Banyak santri-santri yang datang di kecamatan kami juga bocah-bocah manja yang sebetulnya belum cukup mampu mengurus diri sendiri. Ditambah fasilitas dan infrastruktur pondok yang belum memadai, kehidupan mereka kemudian terjerembab dalam banyak masalah di kehidupan praktis. Banyak santri otaknya tak cukup mampu, akhirnya lebih banyak nongkrong di persewaan Playstation ketimbang majelis pengajian. Mereka juga banyak yang kotor dan pemalas, hingga para santri itu terkenal punya banyak penyakit kulit. Penyakit gudig dan sebangsanya. Jika santri-santri itu kebetulan mandi di belik umum, sudah bisa dipastikan warga sekitar akan memilih tidak mandi terlebih dulu sebelum airnya berganti. Takut tertular gudig yang biasa diidap para santri.
Oh ya, gudig adalah sejenis penyakit kulit yang biasa menyerang sela-sela jemari tangan maupun kaki, gatal disertai bentol-bentol bernanah, serta mudah sekali menular.
Dengan kemampuan uang mereka juga, banyak santri lelaki yang sangat “dominan” dalam merebut perhatian cewek-cewek cantik warga setempat. Ini jelas menjengkelkan para pemuda di sana, apalagi yang cuma bermodal “sandal jepit”. Jika ada seorang santri anak juragan tambak Sidoarjo “naksir” cewek setempat, misalnya, hmmmm…., sudah “habislah” harapan pemuda setempat untuk menarik hati si cewek. Bisa dipastikan, 90 persen peluang si cewek disunting si santri akan jadian. Bakal berlanjut ke pelaminan.
Orangtua mana yang tak gembira punya besan juragan tambak yang kaya raya? Beberapa sepupu jauh saya, menjadi “korban” dipersunting santri-santri anak orang kaya. Hehehe…
Tapi bagaimanapun penuh masalahnya para santri-santri itu, warga sekitar Singosari secara umum justru menyambut keberadaan mereka dengan baik, dengan tangan terbuka. Sepanjang ingatan saya, belum pernah ada insiden-insiden besar yang melibatkan santri dengan warga hanya gara-gara masalah di atas.

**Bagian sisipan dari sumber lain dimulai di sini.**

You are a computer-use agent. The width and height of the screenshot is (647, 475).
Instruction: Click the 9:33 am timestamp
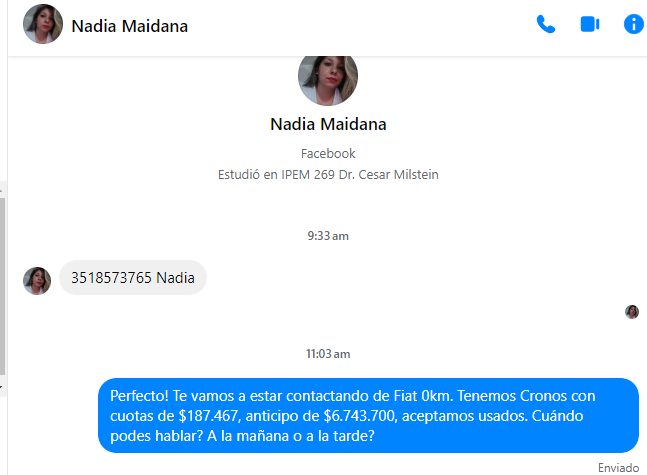[328, 236]
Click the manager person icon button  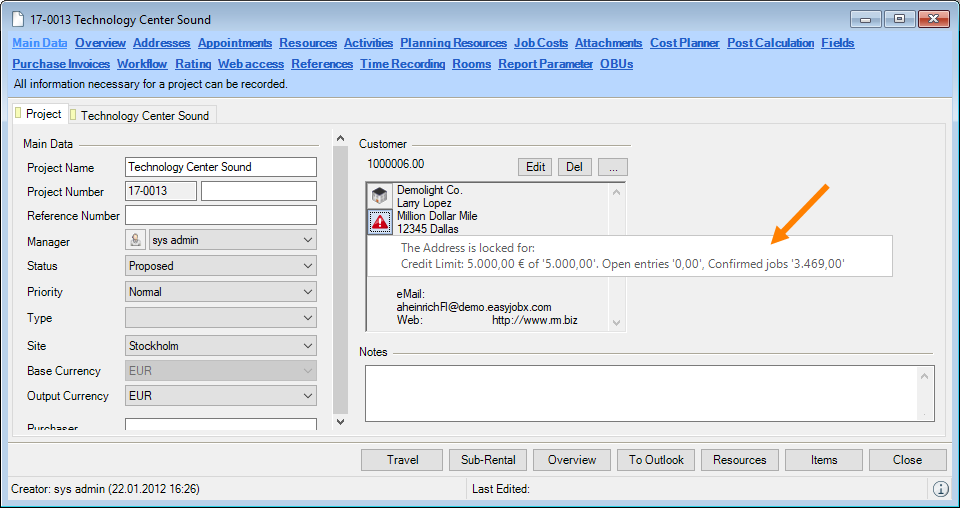click(x=135, y=240)
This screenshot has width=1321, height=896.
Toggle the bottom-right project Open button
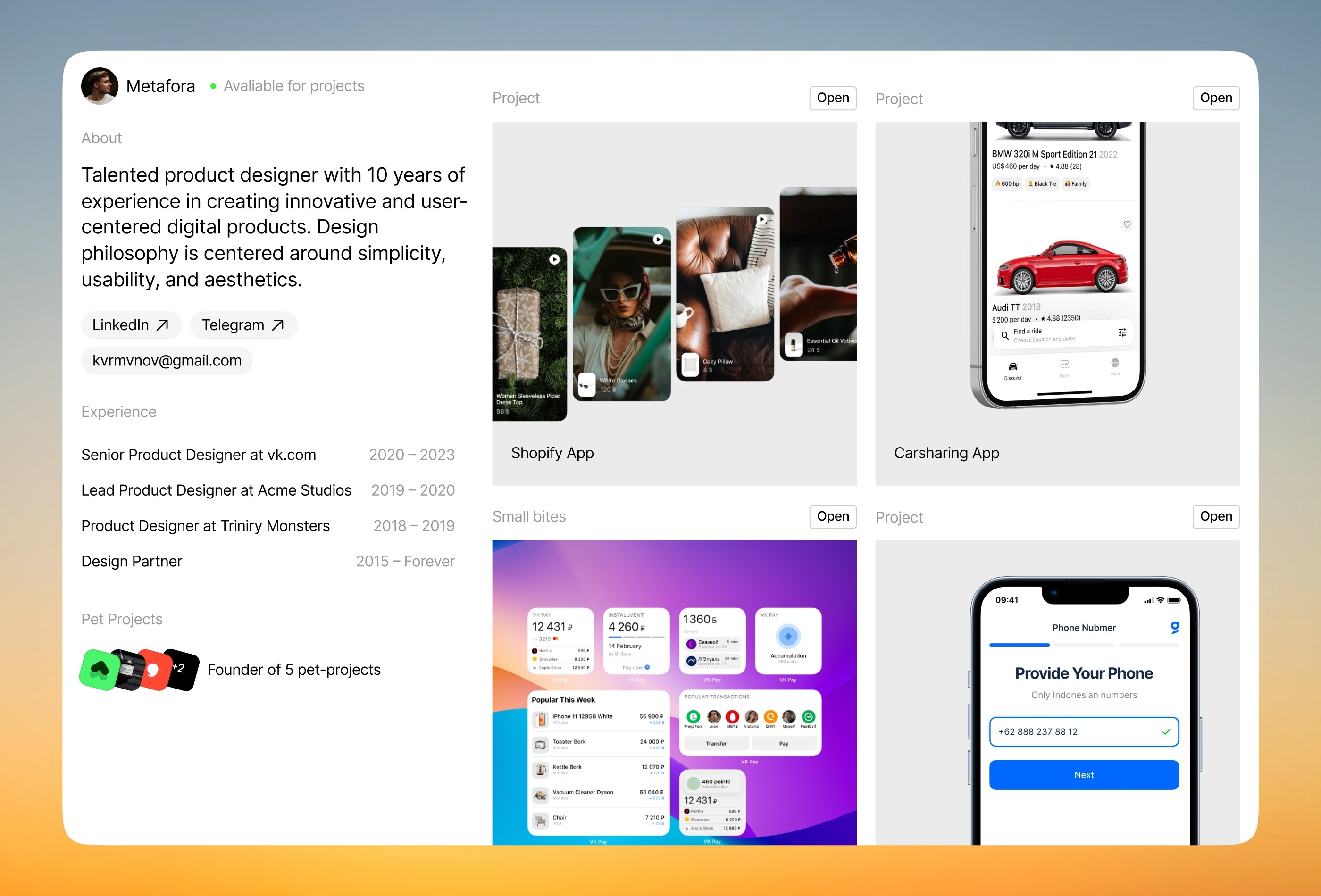pyautogui.click(x=1216, y=517)
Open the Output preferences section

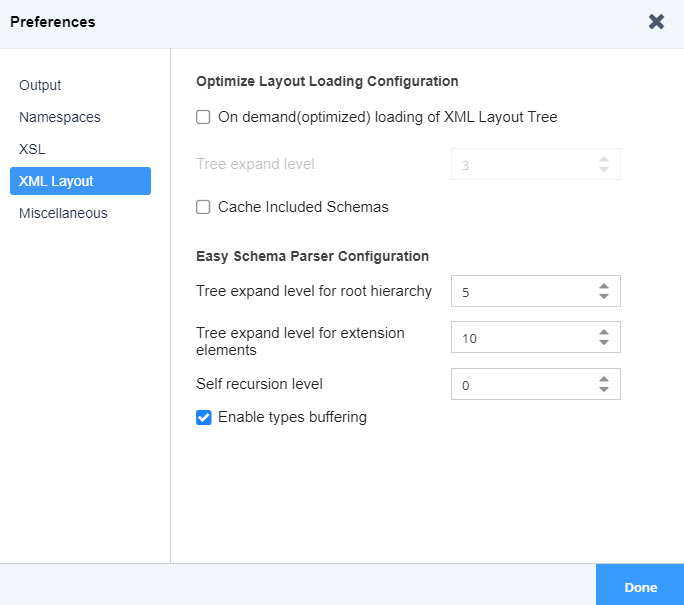[40, 85]
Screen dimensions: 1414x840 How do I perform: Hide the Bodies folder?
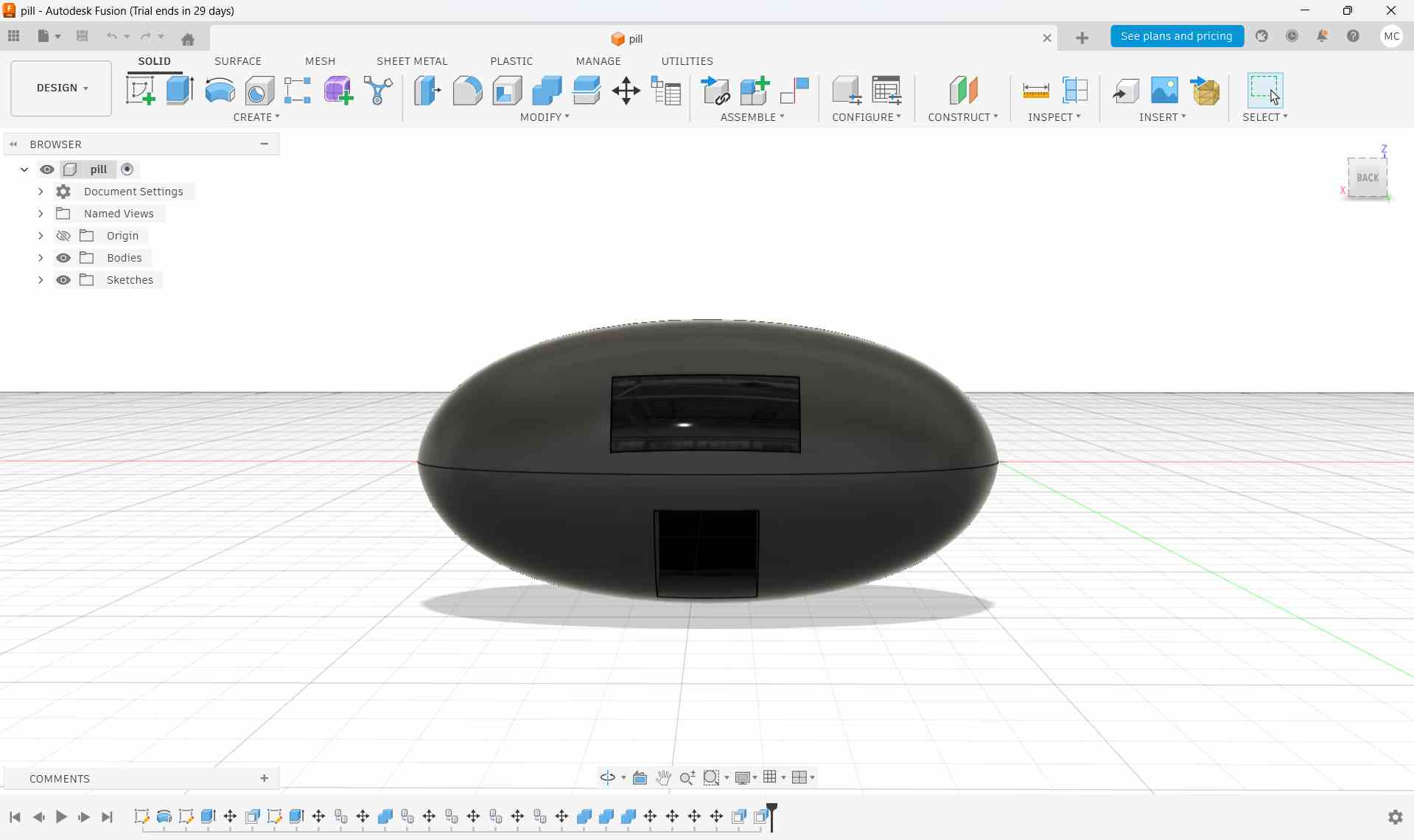tap(63, 257)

Warga tetap menghormati keberadaan para santri. Dan rasa hormat itu, tentu saja karena kyai-kyai pengasuh pesantren tersebut adalah panutan kami, guru bagi warga sekitar.
Saya sendiri, masih percaya, mondok menjadi salah satu cara yang baik menuntut ilmu, sembari memandirikan generasi muda. Dengan catatan, harus benar-benar jeli melihat siapa kyai pengasuhnya. Karena di jaman yang penuh godaan uang ini, siapa pun bisa pura-pura jadi kyai. Agar punya pondok pesantren yang bisa dijadikan “sapi perahan”.
Ayo nyantri!
Foto: jalan protokol yang membelah Kecamatan Singosari.